These are referred to as ‘capital expenses’.
Generally, a capital expense is either:
• An expense which is associated with establishing, enlarging, replacing, or improving the structure of your business
• The cost of an asset which has a relatively long lifespan (generally longer than one income year).
Usually, you are unable to claim the total capital expense in the year you paid for it. You generally make claims for any decline in value which that asset experiences each year.
You are able to ‘pool’ these capital assets and claim depreciation for the entire pool. For small businesses with assets worth less than $1000, the total amount can be claimed in the year it is incurred.
Capital assets usually depreciate in value over the time you use them. They can also be known as depreciating assets, and can include:
• Electrical tools
• Plant and equipment
• Motor vehicles
• Furniture, curtains and carpet
• Fixtures and improvements on land, such as fences and buildings.
A set of rules applies across the variety of depreciating assets and capital expenditure. In summary, the life expectancy of an asset (in years) usually determines the number of years you must apportion the cost.
Some assets are excepted from these depreciation rules, usually these are assets which apply to construction costs relating to capital works. Capital works can include:
• Structural improvements
• Improvements to land, such as fences and buildings
• Environment protection earthworks
You are allowed to claim these capital works expenses at 4% per year over 25 years, or 2.5% per year for 40 years.
There are other business-related capital expenses for which you can claim deductions, as long as these expenses aren’t covered by any other part of tax law. An example could be the cost of setting up or dismantling a business. This is referred to as black hole expenditure. Black hole expenditure can be claimed over five years.
An expense is generally incurred whenever you have a current legal obligation to pay for goods or services. Generally, an invoice is not necessary for an expense to have been incurred.
These expenses are covered by a different set of rules. For small businesses (with an annual turnover of less than $2 million), the small business prepayments concession can be used to claim deductions on expenses prepaid for goods to be received in full within 12 months. This also applies if the 12-month period includes the following income year.
If you are a small business owner it is highly advisable you utilise a qualified Melbourne business accountant, like Kingston and Knight Accountants to monitor your accounts. Contact us today on (03) 9863 9779 or email us on email@example.com.
Small businesses are able to use a simplified set of trading stock rules as an alternative to those that apply to larger businesses.
If you choose to apply the simplified rules to your small business, you will only need to perform a stocktake, or account for any changes in the value of your stock under certain circumstances.
Trading stock can be anything which your business purchases, produces, acquires, or manufactures for the purpose of sale or exchange with customers.
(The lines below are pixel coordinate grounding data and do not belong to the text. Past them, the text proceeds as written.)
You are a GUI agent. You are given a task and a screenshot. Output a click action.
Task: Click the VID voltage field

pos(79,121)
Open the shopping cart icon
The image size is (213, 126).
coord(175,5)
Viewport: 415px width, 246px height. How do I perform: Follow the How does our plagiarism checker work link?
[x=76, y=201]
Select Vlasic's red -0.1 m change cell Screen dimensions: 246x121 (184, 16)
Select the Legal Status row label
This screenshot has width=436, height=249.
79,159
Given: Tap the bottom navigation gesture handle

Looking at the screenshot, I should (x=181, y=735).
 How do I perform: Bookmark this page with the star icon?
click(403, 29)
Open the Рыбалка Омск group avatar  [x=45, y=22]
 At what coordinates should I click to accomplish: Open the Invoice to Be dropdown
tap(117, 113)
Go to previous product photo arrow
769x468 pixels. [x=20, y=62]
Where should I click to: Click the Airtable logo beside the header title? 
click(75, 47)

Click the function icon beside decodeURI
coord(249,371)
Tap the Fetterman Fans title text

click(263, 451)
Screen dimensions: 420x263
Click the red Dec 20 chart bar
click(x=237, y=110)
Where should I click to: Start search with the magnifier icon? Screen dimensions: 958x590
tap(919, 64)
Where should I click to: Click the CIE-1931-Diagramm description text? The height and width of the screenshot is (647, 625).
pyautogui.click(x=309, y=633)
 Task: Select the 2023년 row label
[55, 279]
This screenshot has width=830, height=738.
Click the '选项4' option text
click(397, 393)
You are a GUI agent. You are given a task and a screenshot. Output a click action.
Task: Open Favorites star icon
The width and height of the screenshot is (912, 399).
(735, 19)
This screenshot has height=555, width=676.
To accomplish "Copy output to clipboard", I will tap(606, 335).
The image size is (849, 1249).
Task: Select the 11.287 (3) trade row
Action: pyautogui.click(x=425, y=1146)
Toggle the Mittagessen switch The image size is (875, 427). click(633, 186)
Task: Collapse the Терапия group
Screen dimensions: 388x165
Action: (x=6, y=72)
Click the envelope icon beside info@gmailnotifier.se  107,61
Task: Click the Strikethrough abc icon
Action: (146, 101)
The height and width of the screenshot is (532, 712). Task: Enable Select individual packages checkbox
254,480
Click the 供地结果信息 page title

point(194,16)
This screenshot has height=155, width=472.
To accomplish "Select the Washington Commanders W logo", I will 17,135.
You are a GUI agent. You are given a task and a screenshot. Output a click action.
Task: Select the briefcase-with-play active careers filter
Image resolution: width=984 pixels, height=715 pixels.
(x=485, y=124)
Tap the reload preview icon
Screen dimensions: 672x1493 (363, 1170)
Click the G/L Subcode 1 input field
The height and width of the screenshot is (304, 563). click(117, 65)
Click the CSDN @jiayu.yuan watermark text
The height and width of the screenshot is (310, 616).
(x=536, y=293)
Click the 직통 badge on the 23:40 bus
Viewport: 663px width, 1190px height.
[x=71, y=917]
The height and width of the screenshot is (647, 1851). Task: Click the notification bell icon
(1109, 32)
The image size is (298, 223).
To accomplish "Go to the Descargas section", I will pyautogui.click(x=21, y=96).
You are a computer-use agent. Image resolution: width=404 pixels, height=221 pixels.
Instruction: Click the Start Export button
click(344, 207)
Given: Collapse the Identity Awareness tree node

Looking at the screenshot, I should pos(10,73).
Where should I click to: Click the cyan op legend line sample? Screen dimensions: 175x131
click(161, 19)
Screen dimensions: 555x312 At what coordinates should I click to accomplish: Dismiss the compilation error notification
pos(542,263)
Livestock are included in this definition, but not beasts of burden or work animals used in a non-primary production setting.
The following are examples of things NOT included in the ATO’s definition of trading stock:
• DVDs owned by a DVD rental business that are used to earn income by rental or hire, rather than sale, manufacture, or exchange
• Supplies of spare parts being stored for maintenance or repairs of plant and equipment
• Consumable items used in the manufacture of trading stock, such as sandpaper and cleaning agents
• Timber, fruit, and standing or growing crops – only the harvested, picked, or felled form of these count as trading stock.
You are generally required to perform a stocktake to determine the value of any trading stock you have on hand at the end of the income year. This involves sorting through each physical item of stock and assigning a value to each of these items.
When assigning a value to items of stock, you can use one of these three methods to determine a value:
– Market selling value: Under this method, you are not allowed to use a reduced valuation if you are forced to sell stock. Market selling value means the current value of your stock as it would sell in the normal operation of your business.
– Cost price: A cost price is the monetary value of everything involved with bringing a stock item into existence. This can include customs duties, freight, materials and labour involved in manufacturing, and purchase price.
– Replacement value: This is the price of a similar item that you could reasonable use to replace your trading stock in the buying market on the last day of an income year.
You are able to change which method you use for performing stock valuation year to year, and you can even use different valuation methods for different stock items. The value of stock on hand at the beginning of the next income year must be equal to the value of stock on hand at the end of the last income year.
If you have applied the simplified stock trading rules to your business, you may be able to estimate the value of your stock rather than physically counting each item and performing a manual valuation.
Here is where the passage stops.